It forms part of the scientific method, which requires relentless testing and reviewing of claimed facts and theories.
Types of skepticism
There have been various flavors of skepticism endorsed by great (and not-so-great) thinkers throughout history, some with varying degrees of compatibility with the scientific method.
Skepticism, at its heart, holds that in order to understand the universe, it is best to actually look at it and find out. This means challenging those who merely assert their beliefs about nature, and demanding that they show how they have derived their ideas.
Theories and suggestions that can be, and are, backed by evidence and are deemed logically coherent are kept, while those that fail this test are rejected – but, very importantly, nothing is ever held above this challenge.
Regardless of how often an idea or theory passes the test of evidence, skepticism holds that there is always a possibility, however slight, that it might be wrong.
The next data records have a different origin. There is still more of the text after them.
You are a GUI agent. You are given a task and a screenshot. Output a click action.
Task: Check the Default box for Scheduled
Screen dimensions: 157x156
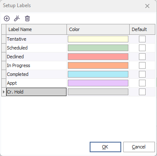(x=142, y=48)
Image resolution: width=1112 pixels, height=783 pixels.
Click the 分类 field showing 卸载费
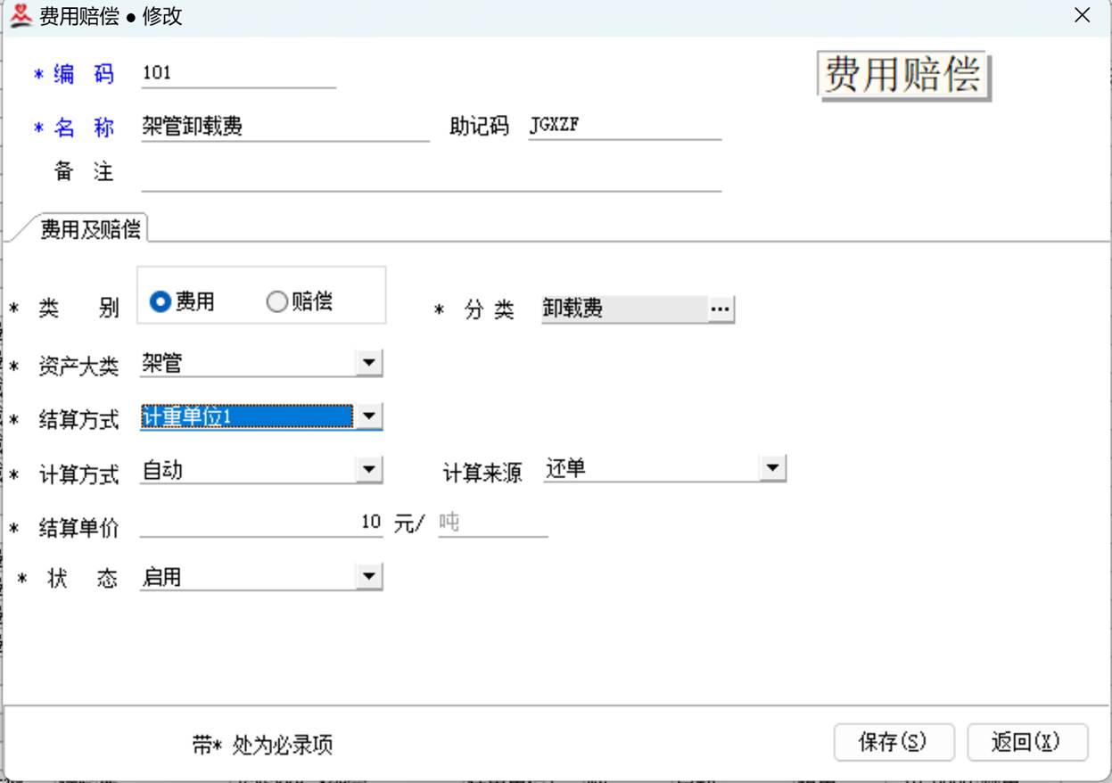tap(623, 309)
As a result, skepticism is the true meaning of having an open mind, and in many respects is synonymous with the scientific method.
The skeptical method provides numerous protections against cons and intentional malice by refusing to accept ideas until they have been demonstrated true.
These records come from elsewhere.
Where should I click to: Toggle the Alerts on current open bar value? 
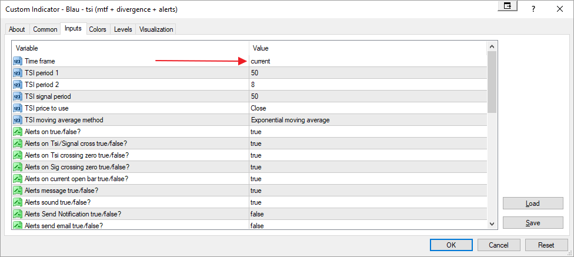click(x=368, y=179)
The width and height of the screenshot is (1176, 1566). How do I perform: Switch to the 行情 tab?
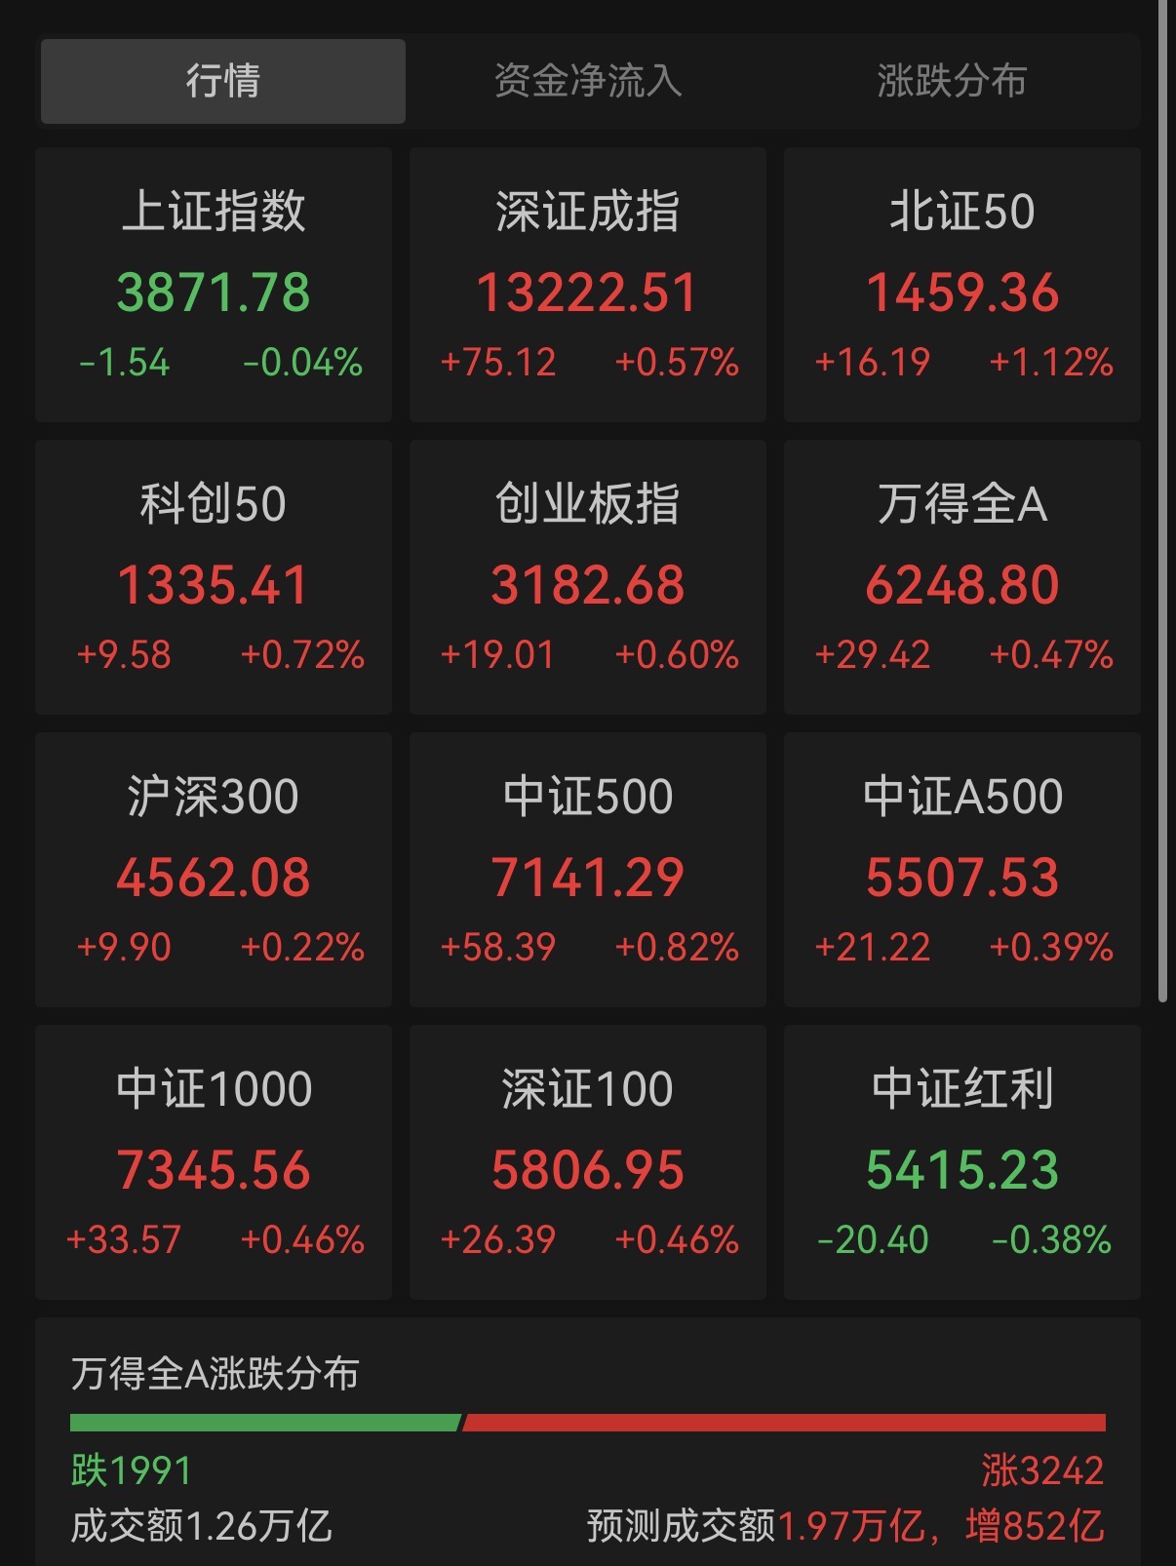pyautogui.click(x=223, y=81)
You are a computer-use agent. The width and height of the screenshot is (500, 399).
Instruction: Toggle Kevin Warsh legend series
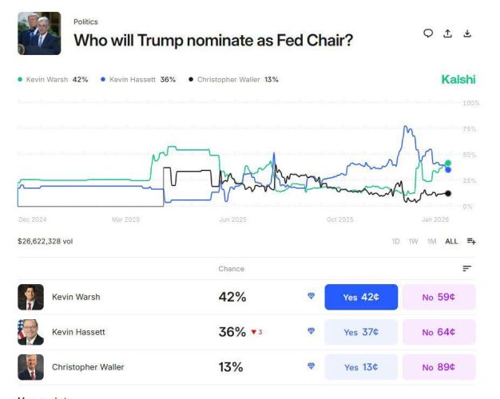pos(53,80)
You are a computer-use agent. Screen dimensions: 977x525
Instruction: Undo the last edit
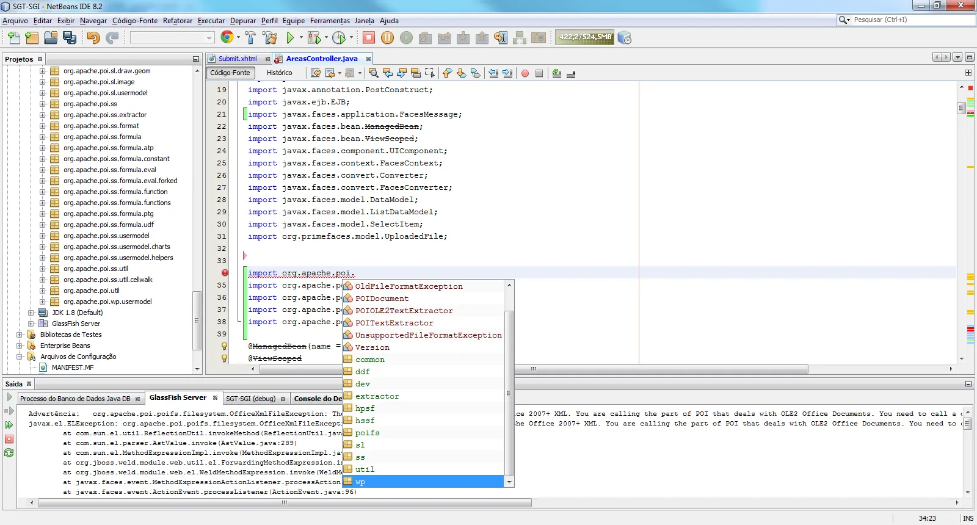tap(93, 38)
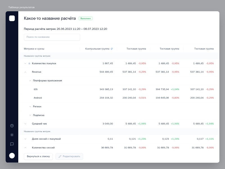Screen dimensions: 225x169
Task: Expand the Средний чек row chevron
Action: pos(25,124)
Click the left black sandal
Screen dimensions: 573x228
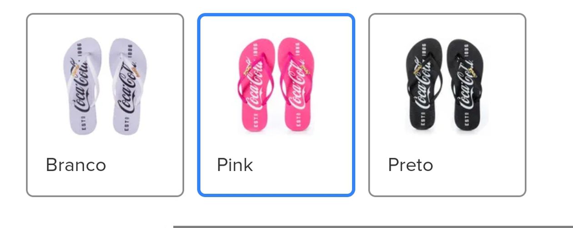[x=424, y=85]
It is difficult to con someone who is skeptical about the situation because they will push for more evidence until they are convinced it is genuine.
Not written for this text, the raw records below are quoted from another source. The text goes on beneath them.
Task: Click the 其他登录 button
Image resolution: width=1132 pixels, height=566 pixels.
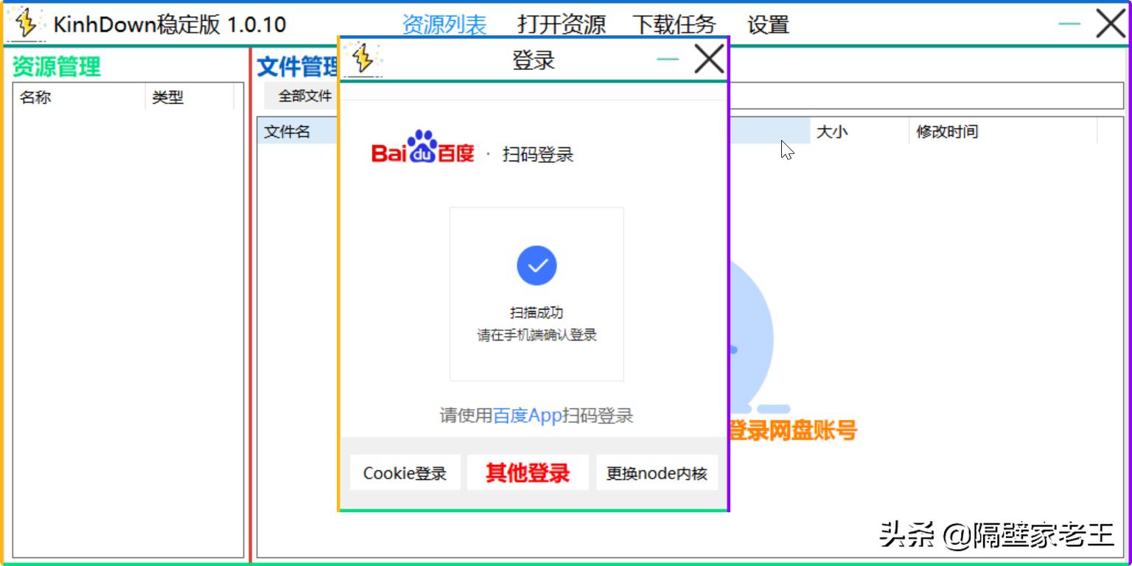Action: pos(527,472)
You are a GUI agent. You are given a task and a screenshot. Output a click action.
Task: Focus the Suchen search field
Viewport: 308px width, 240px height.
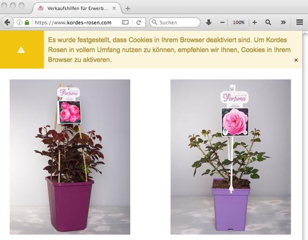click(175, 23)
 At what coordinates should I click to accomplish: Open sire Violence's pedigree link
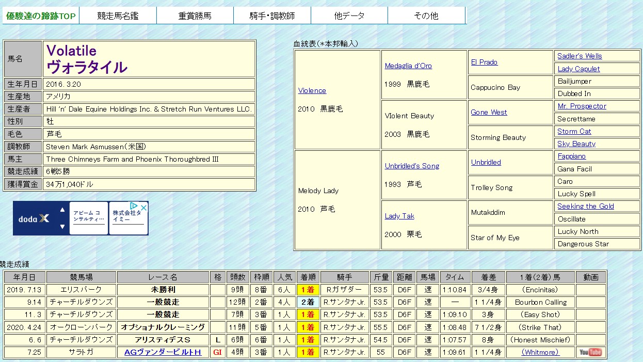pyautogui.click(x=312, y=90)
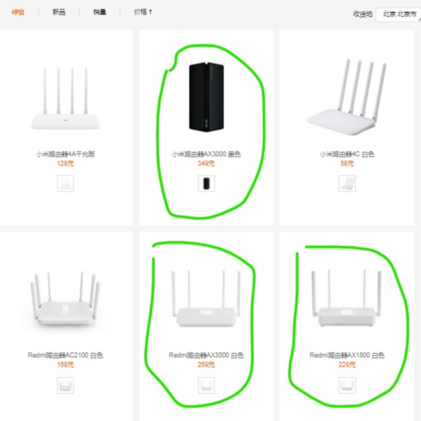
Task: Select the white color swatch under 小米路由器4A千兆版
Action: pos(65,184)

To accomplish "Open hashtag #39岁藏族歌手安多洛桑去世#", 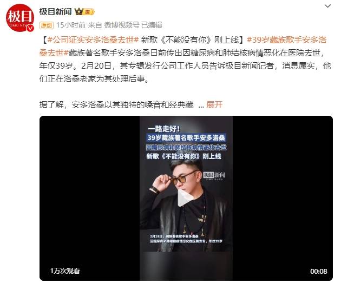I will (x=183, y=47).
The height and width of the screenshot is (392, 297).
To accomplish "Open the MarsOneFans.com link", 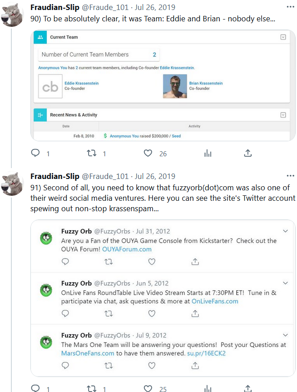I will [88, 353].
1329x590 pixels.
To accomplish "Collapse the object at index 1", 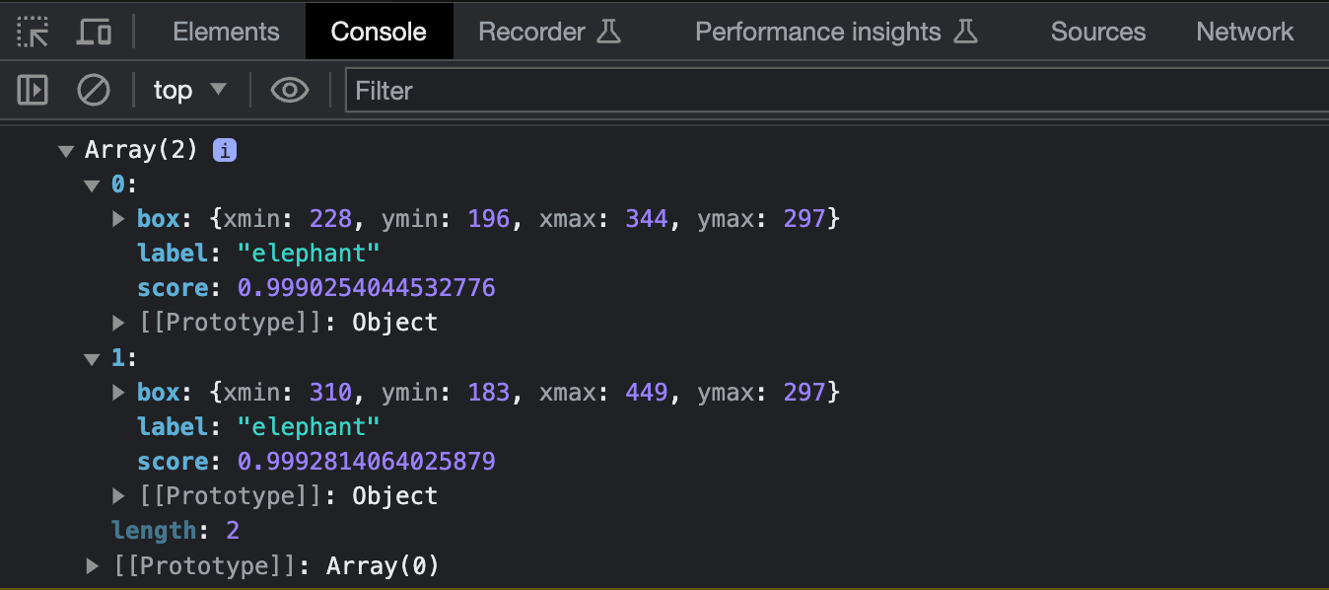I will (x=92, y=357).
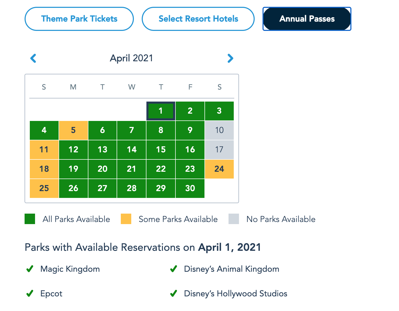
Task: Click green checkmark beside Magic Kingdom
Action: tap(30, 269)
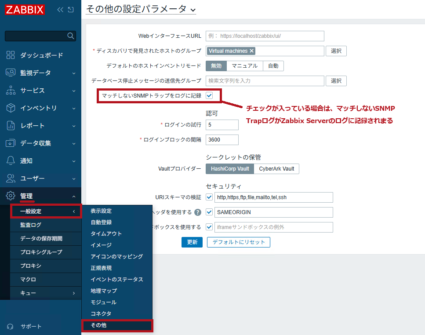Uncheck the URIスキーマの検証 checkbox
Screen dimensions: 425x335
coord(209,197)
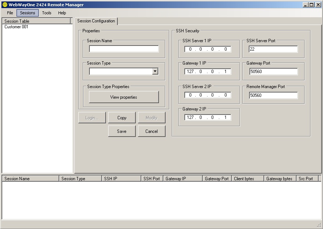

The ability for a skeptic to be convinced by evidence is also proportional to the claim being made, i.e, someone claiming to have gone shopping earlier in the morning is subject to less intense scrutiny than someone claiming a dragon is living in their garage, or someone, for example, who claims their ex-husband, an unemployed musician is a magical “shaman” (see James Hyman) controlling supernatural “quantum-theta” energetic powers.
Opposition to skepticism
The nature of skepticism is that no-one’s word can ever just be trusted and accepted without questions and without evidence.
This can be a problem for people who don’t like this because it is fundamentally distrustful, or the people who know that they cannot supply evidence to back up their claims.
This leads to stereotypes of skeptics being humourless killjoys who hate people with “open minds” and want to spoil all of the harmless fun that can be had in believing comforting things for their own sake.
Someone attempting to solicit money, or control a population can do it far easier if the audience doesn’t question their actions, methods, motives or reasoning.
To turn a skeptic to one’s ideas requires a lot of effort and evidence.